Диего понятия не имел, зачем он снова вступил с текстом пьесы.
Девушка улыбнулась:
— А я вам повторяю: да. Я влюбилась в вашего отца. Сперва в главного героя, потом — в саму пьесу, а там и в блистательного Луиса Пераля, чьи уши торчали из-за каждого монолога. В доктора философии, избитого палками за эпиграмму. Вас когда-нибудь били палками, маэстро?
— А я вам повторяю: нет, — уныло буркнул Диего.
— Я и не сомневалась. Вас — нет, его — да. Вы же из-за этого взялись за шпагу? Сбежали в армию? Вы похожи на отца, дон Диего. Его тоже после того злополучного раза никто не бил. Ну как же, гений Эскалоны, Чудо Природы! Он выковал себе другую шпагу — славу. Тронь кто-нибудь Луиса Пераля хоть пальцем, и в воздухе сверкнет сотня клинков, готовых покарать злодея! Каждому будет лестно отомстить за гения. Это все равно, что мстить за Эскалону…
Диего скосил глаз на камеристку. Та сидела статуей, глухая, немая и безучастная. Кажется, она перестала дышать. Черт возьми, подумал маэстро. Ну конечно же! Не камеристка — дуэнья. Не служанка, а сопровождающая, чья задача — следить за надлежащим поведением подопечной. Раньше его смущал возраст дамы, тенью ходившей за дочерью маркиза, возраст и свобода нравов — в дуэньи не брали молодых. Если донья Энкарна при всей строгости ее семьи настояла на такой дуэнье, добившись разрешения от родителей — это много говорило о качествах лже-камеристки, но еще больше говорило о характере Энкарны Олдонзы Марии де Кастельбро.

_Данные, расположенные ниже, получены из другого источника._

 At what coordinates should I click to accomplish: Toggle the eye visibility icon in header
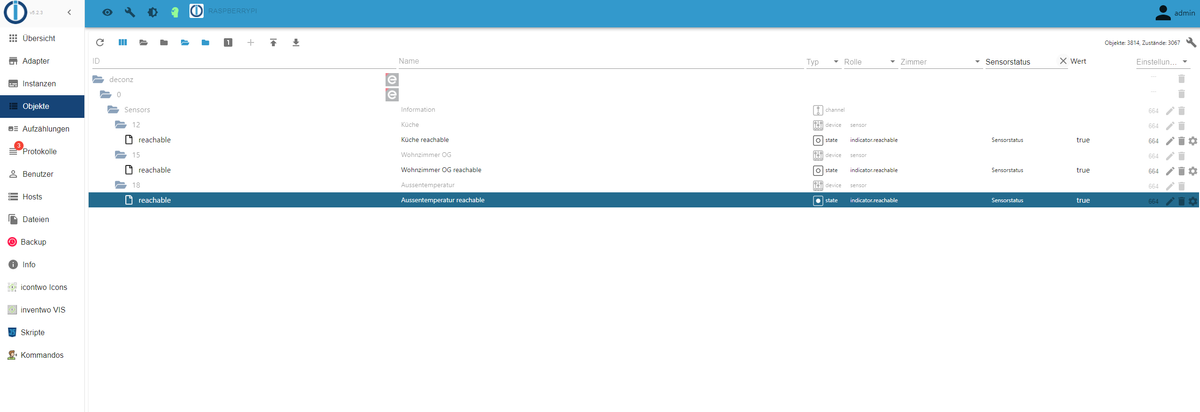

— Моя рапира будет первой, — с угрозой в голосе произнес Диего Пераль. — Задень кто-нибудь отца, и дону Луису не придется ждать, пока сотня клинков покинет ножны.

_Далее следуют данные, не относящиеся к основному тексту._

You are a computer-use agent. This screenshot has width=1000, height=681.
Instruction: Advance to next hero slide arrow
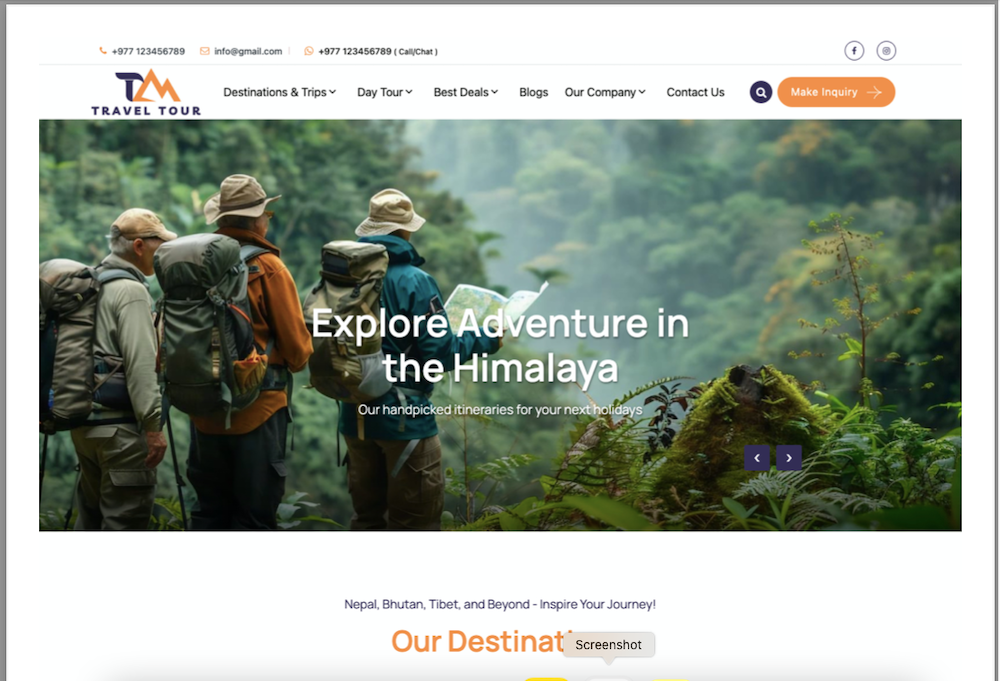pyautogui.click(x=789, y=458)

— Подайте реплику, — велела донья Энкарна.
— Что?
Он и забыл, где находится.
— Подайте реплику. Ну же! Льстецы про вас такое пели…
— А я вам повторяю: нет!
— Вы, значит, рыцарь дутой славы? Не ястреб… Колите!
Выпад. Парирование. Рипост в бедро.
— …а надутый гусь?
Шаг, рассчитанный на шаг противника влево. Перевод шпаги с внешней стороны. Вполне удовлетворительный перевод. Укол «in seconda». Укол не очень. Слишком много чувства.

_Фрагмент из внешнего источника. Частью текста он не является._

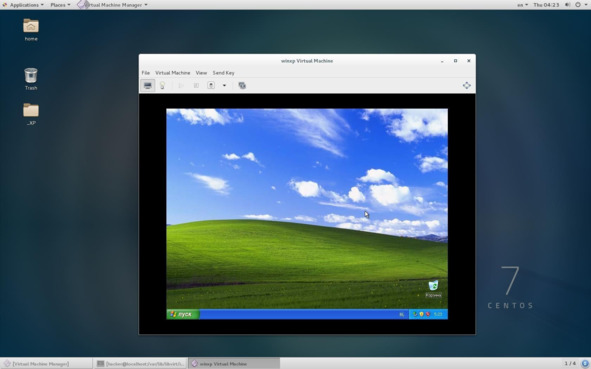Screen dimensions: 591x369
Task: Click the Run virtual machine play icon
Action: click(181, 86)
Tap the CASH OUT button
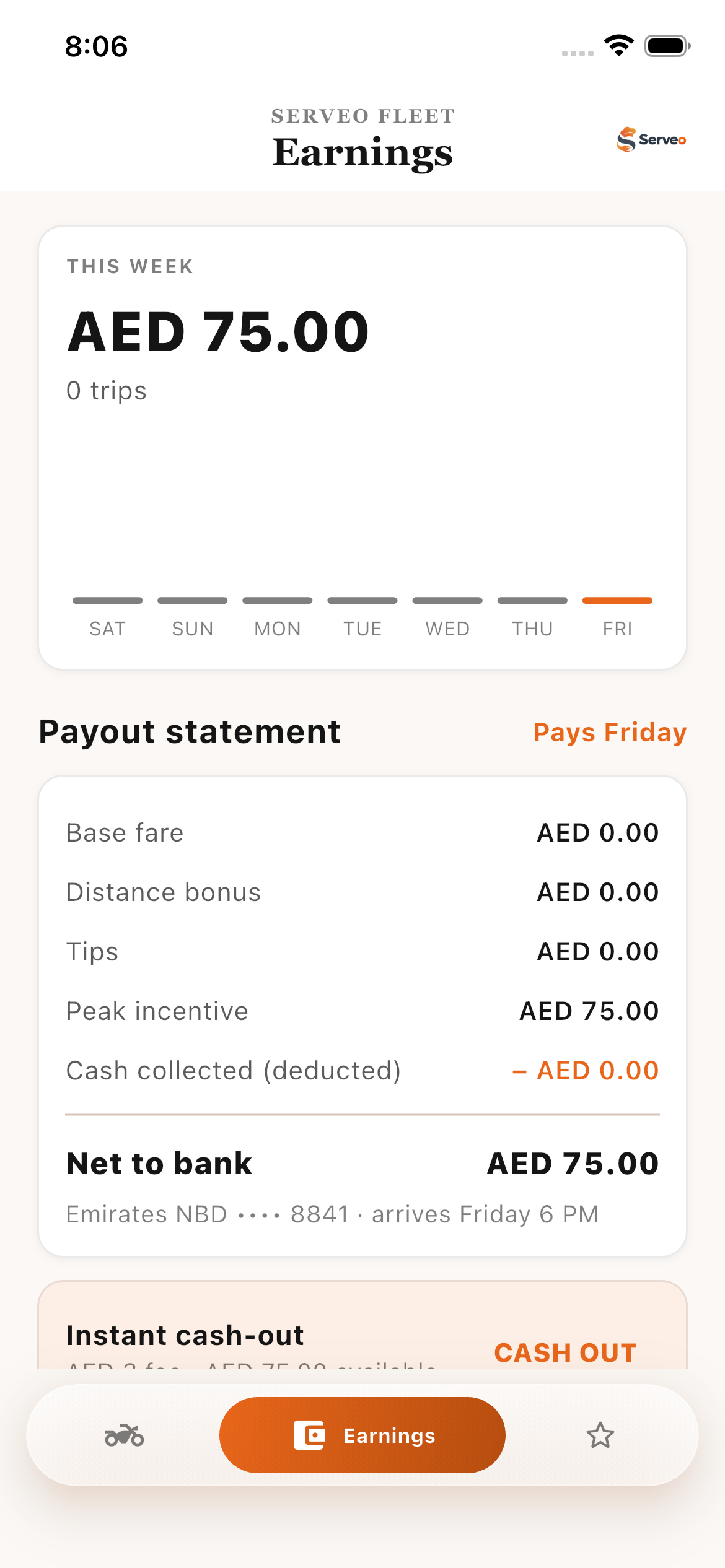Viewport: 725px width, 1568px height. (x=565, y=1352)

— Сражаюсь я в бою кровавом…
Вольт налево.
— …а на дуэли я дерусь…
Батман. Здесь намечался батман. Он ждал, что сейчас клинок ударит о клинок, затем последует выпад в грудь. Он ждал, и напрасно. Выполняя вольт, донья Энкарна поскользнулась. Подошва щегольского гусарского сапожка поехала на вощеной паркетине, девушка всплеснула руками, едва не выколов маэстро глаз наконечником своей шпаги. Тело среагировало быстрей рассудка: Диего парировал, выбив оружие из пальцев дочери маркиза. Он мгновенно убрал рапиру в сторону, стараясь не задеть девушку острой сталью, шагнул вперед — и, сам того не желая, поймал в объятия падающую ученицу.
Рапира зазвенела об пол.
— Не ястреб? — одними губами спросила донья Энкарна.
— Я…
— Значит, не ястреб?
— Вы…
— А надутый гусь?
— Ты…
— Кажется, я не вовремя.
В дверях стоял дон Васко — Васко д’Авилькар, жених Энкарны де Кастельбро. Он был в форме артиллерийского офицера: темно-синий мундир с красной выпушкой, шейный платок, плащ-накидка на витом шнуре. Видом и осанкой дон Васко полностью соответствовал требованиям гвардейской пешей артиллерии, куда зачисляли не раньше, чем после семи лет службы в линейных частях, и только если ты был широкоплечим молодцом саженного роста. Мрачностью лица сеньор д’Авилькар полностью оправдывал свое имя, значившее «ворон».
Кивок дона Васко вряд ли кто-нибудь счел бы поклоном.
— Дон Диего, я жду вас внизу.
Уже на лестнице, строго-настрого запретив донье Энкарне следовать за ним — да так, чтобы и в голову не пришло ослушаться! — Диего еле слышно пробормотал:
— А на дуэли я дерусь.
Отец, Чудо Природы, был прав, как никогда.
— …Жди, скоро буду!
Дав отбой, Мигель Ибарра спрятал коммуникатор за пазуху — подальше от любопытных глаз, а главное, шаловливых рук. По улице слоистыми волнами полз удушливый дым — горела аптека Хромого Гильермо. Целебные снадобья, угодив в огонь, вызывали прямо обратный эффект: Мигель отчаянно закашлялся. Еще чуть-чуть, подумал он, и я выхаркну легкие на мостовую. Глаза резало — хуже некуда.
— Мигель!
Из дыма, отчаянно подволакивая ногу, вывалился трубочист, нагруженный двумя баулами жуткого вида. Путем сложных умозаключений Ибарра опознал в трубочисте Гильермо, владельца полыхающей аптеки. Сажа и копоть покрывали аптекаря с ног до головы; волосы стояли дыбом, опасно дымясь, как аркебузные фитили.